→ Richiesta scritta 1
Nel brano scelto, di chi è il commento agli epigrammi erotici che viene preso a prestito?

Graziella si diletta in slanci priapei:
Vestale
Amami.// Vivo in un corpo// in te dischiuso.// Sfioro il germoglio// dell’erto tuo ramo,// perle d’essenze// sfuggono ai seni.//. Gode l’istante// il caldo meandro// ascoso alla luce.
La femmina offre per intero il proprio essere, la propria segretezza:
Vorrei dormirti dentro.
Cullarmi al suono// dei tuoi ritmi.// Sentirmi vita// nella tua vita,// scorrere calda// e fluida linfa,// giungerti al cuore.
Si lascia frugare dove mai nessuno si è spinto:
Amo
Amo l’idea di te.// Quando risplendi nel buio// col tuo silenzio,// e scavi a mani nude// nel fango della mia anima.
Si annulla inerme alla natura che non conosce indugi né riserve:
Sono fianchi// i piani scoscesi// e vulcani i seni// ridesti al tatto.// Sentieri erbosi// e cupe foreste// s’aprono al caldo// di dolci malìe.
Assapora ogni frutto da tempo non più proibito:
Ciliegi
Sfogliami// come brezza// i ciliegi d’aprile.// Di nodosi rami,// fra rugose fronde// verdi di linfa,// cercami,// rubro frutto caldo di sole.
E si dona senza limiti o riserve abbandonandosi alla sua indole con voluttà:
Dammi l’inferno,// sarò la tua pace. …
E giungiamo così all’ultima lirica, un fiammeggiante arabesco sinestetico:
Emozioni in rosso
Rossi papaveri// colmano l’aria// d’ardite emozioni,// dal buio riavute.// E sfumano fiati,// labbra e affanni// su tumidi steli// d’ombre fugaci.// Cespi rinfusi// di flussi rubini// erti rinascono.// Chetano d’oppio// fulvi bagliori// di madida pelle.// Donami petali// di rubro velluto…// D’effluvi svanita// da notte risorgo// fra lembi di luna.//
Lo so, il mio è un procedimento scorretto, sto creando di proposito un gorgo per il lettore, un tranello, scegliendo fior da fiore, con plateale malizia, i versi più avvampati di allusioni sessuali; non si dovrebbe mai separare una sola riga dal contesto poetico, ma il mio scopo è di incitare ognuno a compiere quel passo avanti, indispensabile a scavalcare senza resistenze l’orlo del crogiuolo ad alta incandescenza, persuaso come sono che Graziella con il suo carme di autentico amor carnale, ci attrae in un salutare antichissimo nirvana.
L’autrice con estro originale sa riversare sulla pagina, come poche altre, turgide poesie passionali, ricolme di uno slancio incontenibile, talvolta ornate persino di retorica classicheggiante. Utilizza il verso come un ritorno all’originaria, millenaria lezione del Cantico dei Cantici, urla ai quattro venti, senza doversi nascondere, l’immensa gratitudine alla vita e a Dio.
Nascondersi poi da che cosa, è l’Eros che crea la vita. E noi tutti ne siamo il frutto inestimabile.
Addomesticamenti, censure polverose, tremebonde prudenze, ipocrisie? A che pro. Sarebbero insensate. Prendo ancora una volta a prestito un commento di Nicola Gardini, che ammiro incondizionatamente, il quale chiosando gli epigrammi erotici della Antologia Paladina ci avverte:
“A ognuno il suo destino. A ognuno la sua foia, che, se smettiamo finalmente di ragionare con il paraocchi del perbenismo, ci apparirà la più alta forma di ascesi che l’essere umano abbia la possibilità di conoscere».

→ Record archiviati
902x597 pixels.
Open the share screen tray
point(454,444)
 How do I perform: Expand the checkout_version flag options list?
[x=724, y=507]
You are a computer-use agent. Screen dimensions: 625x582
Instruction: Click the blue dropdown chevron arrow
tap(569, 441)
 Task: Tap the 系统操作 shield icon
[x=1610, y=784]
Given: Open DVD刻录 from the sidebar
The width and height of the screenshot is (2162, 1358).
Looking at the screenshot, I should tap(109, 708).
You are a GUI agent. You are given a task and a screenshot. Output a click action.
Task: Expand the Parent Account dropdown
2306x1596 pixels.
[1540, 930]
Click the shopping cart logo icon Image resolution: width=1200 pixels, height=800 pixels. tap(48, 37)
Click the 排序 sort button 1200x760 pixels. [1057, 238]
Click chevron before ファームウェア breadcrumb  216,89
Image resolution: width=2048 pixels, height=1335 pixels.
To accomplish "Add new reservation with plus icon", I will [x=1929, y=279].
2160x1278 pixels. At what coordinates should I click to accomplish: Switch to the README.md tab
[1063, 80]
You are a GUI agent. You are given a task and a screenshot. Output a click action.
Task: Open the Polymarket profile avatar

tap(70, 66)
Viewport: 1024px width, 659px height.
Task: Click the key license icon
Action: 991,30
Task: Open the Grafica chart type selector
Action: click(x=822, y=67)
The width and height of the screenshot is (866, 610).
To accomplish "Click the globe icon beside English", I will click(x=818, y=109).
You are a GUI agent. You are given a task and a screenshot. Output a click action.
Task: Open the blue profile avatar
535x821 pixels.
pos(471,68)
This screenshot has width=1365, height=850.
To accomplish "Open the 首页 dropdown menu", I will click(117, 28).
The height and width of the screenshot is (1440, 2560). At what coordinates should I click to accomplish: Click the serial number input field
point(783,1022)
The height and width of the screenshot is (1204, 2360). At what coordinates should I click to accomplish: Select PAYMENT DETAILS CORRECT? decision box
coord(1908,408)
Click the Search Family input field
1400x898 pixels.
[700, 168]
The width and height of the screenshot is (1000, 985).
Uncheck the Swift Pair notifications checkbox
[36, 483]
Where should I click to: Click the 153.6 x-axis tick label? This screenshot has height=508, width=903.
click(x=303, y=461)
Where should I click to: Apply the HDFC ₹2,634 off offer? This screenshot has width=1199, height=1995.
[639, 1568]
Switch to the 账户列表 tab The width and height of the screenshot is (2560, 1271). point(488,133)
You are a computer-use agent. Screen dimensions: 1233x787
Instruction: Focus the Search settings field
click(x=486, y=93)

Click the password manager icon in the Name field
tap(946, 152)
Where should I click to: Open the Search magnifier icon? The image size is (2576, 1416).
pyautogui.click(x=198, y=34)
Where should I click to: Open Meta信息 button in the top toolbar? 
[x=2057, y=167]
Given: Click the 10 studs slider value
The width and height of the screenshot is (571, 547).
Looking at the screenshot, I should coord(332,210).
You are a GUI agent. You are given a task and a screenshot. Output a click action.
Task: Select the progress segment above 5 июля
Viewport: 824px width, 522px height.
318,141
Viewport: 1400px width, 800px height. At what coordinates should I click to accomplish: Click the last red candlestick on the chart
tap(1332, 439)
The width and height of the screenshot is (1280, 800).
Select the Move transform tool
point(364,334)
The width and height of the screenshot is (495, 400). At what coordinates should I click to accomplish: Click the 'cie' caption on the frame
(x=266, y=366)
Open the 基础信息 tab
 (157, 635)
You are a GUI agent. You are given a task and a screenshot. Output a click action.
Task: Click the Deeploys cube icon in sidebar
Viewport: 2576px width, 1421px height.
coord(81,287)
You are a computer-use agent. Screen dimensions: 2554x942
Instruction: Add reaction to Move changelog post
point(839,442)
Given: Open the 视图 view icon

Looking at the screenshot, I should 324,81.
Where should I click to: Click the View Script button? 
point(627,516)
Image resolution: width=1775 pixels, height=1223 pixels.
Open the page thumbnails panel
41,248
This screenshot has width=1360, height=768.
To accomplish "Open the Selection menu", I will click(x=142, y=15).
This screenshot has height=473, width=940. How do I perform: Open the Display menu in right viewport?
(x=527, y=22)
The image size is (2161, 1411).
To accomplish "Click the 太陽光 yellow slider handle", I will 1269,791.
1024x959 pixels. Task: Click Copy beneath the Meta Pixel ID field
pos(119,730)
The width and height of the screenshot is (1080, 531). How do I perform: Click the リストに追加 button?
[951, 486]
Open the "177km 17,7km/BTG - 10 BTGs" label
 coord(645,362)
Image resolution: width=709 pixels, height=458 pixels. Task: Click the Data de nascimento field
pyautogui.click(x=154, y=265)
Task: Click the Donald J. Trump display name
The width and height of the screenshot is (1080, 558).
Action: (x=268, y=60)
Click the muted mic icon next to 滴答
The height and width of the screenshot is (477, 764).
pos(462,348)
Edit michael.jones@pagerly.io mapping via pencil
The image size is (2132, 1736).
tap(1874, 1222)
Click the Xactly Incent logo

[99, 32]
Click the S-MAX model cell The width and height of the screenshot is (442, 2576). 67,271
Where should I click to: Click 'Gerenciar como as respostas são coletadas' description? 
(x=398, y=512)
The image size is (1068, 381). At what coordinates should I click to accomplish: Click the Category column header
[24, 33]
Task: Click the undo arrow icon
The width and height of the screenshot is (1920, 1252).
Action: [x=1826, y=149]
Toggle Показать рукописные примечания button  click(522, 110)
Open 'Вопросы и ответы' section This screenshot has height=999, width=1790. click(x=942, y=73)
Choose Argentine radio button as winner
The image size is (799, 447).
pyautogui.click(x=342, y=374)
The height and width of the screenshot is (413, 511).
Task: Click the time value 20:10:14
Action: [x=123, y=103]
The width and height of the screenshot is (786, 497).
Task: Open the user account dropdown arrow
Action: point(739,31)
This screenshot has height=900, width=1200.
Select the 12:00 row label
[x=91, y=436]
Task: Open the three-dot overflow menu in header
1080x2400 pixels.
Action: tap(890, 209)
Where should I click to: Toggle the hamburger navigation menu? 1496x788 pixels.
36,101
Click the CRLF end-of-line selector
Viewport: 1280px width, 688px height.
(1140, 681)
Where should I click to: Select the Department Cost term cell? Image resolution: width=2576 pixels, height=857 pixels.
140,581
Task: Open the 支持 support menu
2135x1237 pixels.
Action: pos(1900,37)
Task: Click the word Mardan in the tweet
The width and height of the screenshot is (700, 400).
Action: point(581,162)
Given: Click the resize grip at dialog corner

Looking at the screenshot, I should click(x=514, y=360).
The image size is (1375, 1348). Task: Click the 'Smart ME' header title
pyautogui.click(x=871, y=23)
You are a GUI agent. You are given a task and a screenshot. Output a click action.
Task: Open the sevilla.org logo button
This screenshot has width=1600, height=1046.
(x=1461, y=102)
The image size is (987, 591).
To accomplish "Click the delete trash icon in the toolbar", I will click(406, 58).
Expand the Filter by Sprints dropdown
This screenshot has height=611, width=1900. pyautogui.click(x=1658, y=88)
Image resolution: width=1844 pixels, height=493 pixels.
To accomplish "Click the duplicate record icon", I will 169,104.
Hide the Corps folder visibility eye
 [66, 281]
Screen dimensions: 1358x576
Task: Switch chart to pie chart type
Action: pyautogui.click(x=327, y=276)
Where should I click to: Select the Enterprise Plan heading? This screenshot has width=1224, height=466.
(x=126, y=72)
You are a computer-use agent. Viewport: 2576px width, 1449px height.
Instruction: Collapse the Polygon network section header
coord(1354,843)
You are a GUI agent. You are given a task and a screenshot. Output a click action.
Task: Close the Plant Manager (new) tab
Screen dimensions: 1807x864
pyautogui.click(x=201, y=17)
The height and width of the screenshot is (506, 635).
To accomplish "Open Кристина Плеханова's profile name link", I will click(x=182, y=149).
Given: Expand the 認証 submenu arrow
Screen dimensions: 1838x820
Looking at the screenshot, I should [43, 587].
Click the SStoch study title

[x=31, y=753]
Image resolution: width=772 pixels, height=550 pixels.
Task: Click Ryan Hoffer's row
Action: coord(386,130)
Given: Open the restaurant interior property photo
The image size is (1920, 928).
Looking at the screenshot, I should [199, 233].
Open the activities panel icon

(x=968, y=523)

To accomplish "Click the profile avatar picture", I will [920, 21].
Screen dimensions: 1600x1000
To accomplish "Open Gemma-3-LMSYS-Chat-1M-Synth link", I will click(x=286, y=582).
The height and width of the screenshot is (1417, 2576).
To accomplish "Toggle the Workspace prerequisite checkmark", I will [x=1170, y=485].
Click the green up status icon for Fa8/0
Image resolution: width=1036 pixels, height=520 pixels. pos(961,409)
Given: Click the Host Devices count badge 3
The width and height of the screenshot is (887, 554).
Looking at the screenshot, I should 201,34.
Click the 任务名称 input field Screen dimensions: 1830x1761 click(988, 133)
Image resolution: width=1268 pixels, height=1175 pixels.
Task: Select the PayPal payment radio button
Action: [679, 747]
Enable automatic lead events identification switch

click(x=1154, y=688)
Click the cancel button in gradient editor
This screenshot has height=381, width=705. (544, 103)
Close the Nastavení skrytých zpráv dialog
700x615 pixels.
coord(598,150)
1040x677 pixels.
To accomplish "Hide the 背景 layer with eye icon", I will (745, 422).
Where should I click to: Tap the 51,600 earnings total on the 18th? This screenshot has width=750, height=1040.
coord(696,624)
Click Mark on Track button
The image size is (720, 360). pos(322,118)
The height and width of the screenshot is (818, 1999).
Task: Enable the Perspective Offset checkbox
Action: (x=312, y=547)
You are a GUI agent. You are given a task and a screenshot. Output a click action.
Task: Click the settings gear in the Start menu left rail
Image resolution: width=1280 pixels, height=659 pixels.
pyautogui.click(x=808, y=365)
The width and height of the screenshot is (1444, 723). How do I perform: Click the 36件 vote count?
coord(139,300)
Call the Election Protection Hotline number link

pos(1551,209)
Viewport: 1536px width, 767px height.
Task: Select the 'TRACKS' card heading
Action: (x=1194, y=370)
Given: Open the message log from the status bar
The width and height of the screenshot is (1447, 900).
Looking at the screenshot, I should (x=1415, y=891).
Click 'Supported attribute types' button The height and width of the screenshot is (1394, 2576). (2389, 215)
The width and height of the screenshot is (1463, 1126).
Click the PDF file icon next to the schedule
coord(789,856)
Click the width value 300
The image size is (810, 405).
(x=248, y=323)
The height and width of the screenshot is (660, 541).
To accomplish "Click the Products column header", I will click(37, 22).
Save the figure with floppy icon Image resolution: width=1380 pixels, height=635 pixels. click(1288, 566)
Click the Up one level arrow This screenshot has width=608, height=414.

→ Richiesta scritta 2
Riscrivi i record compresi tra la riga che contiene "Where should I click to: Toggle" e quella che contiene "Action: pyautogui.click(x=327, y=276)", entrambe incluse, rinominando "menu" in "panel" e lasciando invariato tutto il resto.

→ Risposta completa 1
Di Nicola Gardini.

→ Risposta completa 2
Where should I click to: Toggle the hamburger navigation panel? 1496x788 pixels.
36,101
Click the CRLF end-of-line selector
Viewport: 1280px width, 688px height.
(1140, 681)
Where should I click to: Select the Department Cost term cell? Image resolution: width=2576 pixels, height=857 pixels.
140,581
Task: Open the 支持 support panel
2135x1237 pixels.
Action: pos(1900,37)
Task: Click the word Mardan in the tweet
The width and height of the screenshot is (700, 400).
Action: point(581,162)
Given: Click the resize grip at dialog corner

Looking at the screenshot, I should click(x=514, y=360).
The image size is (1375, 1348). Task: Click the 'Smart ME' header title
pyautogui.click(x=871, y=23)
You are a GUI agent. You are given a task and a screenshot. Output a click action.
Task: Open the sevilla.org logo button
This screenshot has width=1600, height=1046.
(x=1461, y=102)
The image size is (987, 591).
To accomplish "Click the delete trash icon in the toolbar", I will click(406, 58).
Expand the Filter by Sprints dropdown
This screenshot has height=611, width=1900. pyautogui.click(x=1658, y=88)
Image resolution: width=1844 pixels, height=493 pixels.
To accomplish "Click the duplicate record icon", I will 169,104.
Hide the Corps folder visibility eye
 [66, 281]
Screen dimensions: 1358x576
Task: Switch chart to pie chart type
Action: pyautogui.click(x=327, y=276)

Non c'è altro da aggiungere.